**Problem to work on**.
Can you rewrite the records as a JSON list of strings, one string per line with blank lines omitted, beginning at the line that contains "Sort table by Full Name header" and ending after the line that contains "coord(659,621)"?

**Provided records**.
- - - -

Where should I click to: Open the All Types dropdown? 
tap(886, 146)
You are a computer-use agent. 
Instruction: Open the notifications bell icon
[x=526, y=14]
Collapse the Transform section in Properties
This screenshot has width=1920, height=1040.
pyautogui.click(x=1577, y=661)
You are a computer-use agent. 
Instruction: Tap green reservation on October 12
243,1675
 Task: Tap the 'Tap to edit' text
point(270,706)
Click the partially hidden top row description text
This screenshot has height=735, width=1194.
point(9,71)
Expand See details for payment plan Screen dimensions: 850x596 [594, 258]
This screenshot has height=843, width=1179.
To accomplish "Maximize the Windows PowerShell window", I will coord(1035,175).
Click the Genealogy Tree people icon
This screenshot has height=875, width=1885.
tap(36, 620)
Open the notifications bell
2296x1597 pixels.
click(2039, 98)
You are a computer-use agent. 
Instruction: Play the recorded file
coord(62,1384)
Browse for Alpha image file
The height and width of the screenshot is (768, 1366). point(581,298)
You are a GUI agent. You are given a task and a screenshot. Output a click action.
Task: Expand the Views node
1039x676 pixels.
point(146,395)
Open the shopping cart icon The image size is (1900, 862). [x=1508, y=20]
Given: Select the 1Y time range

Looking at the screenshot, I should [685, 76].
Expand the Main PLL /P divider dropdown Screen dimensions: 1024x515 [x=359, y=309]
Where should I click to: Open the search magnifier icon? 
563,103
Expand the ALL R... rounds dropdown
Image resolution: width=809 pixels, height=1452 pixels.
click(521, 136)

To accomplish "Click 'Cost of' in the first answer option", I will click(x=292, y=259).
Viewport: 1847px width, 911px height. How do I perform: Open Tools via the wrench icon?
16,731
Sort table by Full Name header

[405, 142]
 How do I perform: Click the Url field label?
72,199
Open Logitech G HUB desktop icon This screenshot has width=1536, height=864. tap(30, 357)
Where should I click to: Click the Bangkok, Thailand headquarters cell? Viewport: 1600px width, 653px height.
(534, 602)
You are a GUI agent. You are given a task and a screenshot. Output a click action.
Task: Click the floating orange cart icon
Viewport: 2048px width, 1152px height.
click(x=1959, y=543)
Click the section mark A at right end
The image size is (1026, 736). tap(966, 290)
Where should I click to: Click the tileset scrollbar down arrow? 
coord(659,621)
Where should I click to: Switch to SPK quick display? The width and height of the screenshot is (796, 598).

- - - -

**Task output**.
[
  "Sort table by Full Name header",
  "[405, 142]",
  " How do I perform: Click the Url field label?",
  "72,199",
  "Open Logitech G HUB desktop icon This screenshot has width=1536, height=864. tap(30, 357)",
  "Where should I click to: Click the Bangkok, Thailand headquarters cell? Viewport: 1600px width, 653px height.",
  "(534, 602)",
  "You are a GUI agent. You are given a task and a screenshot. Output a click action.",
  "Task: Click the floating orange cart icon",
  "Viewport: 2048px width, 1152px height.",
  "click(x=1959, y=543)",
  "Click the section mark A at right end",
  "The image size is (1026, 736). tap(966, 290)",
  "Where should I click to: Click the tileset scrollbar down arrow? ",
  "coord(659,621)"
]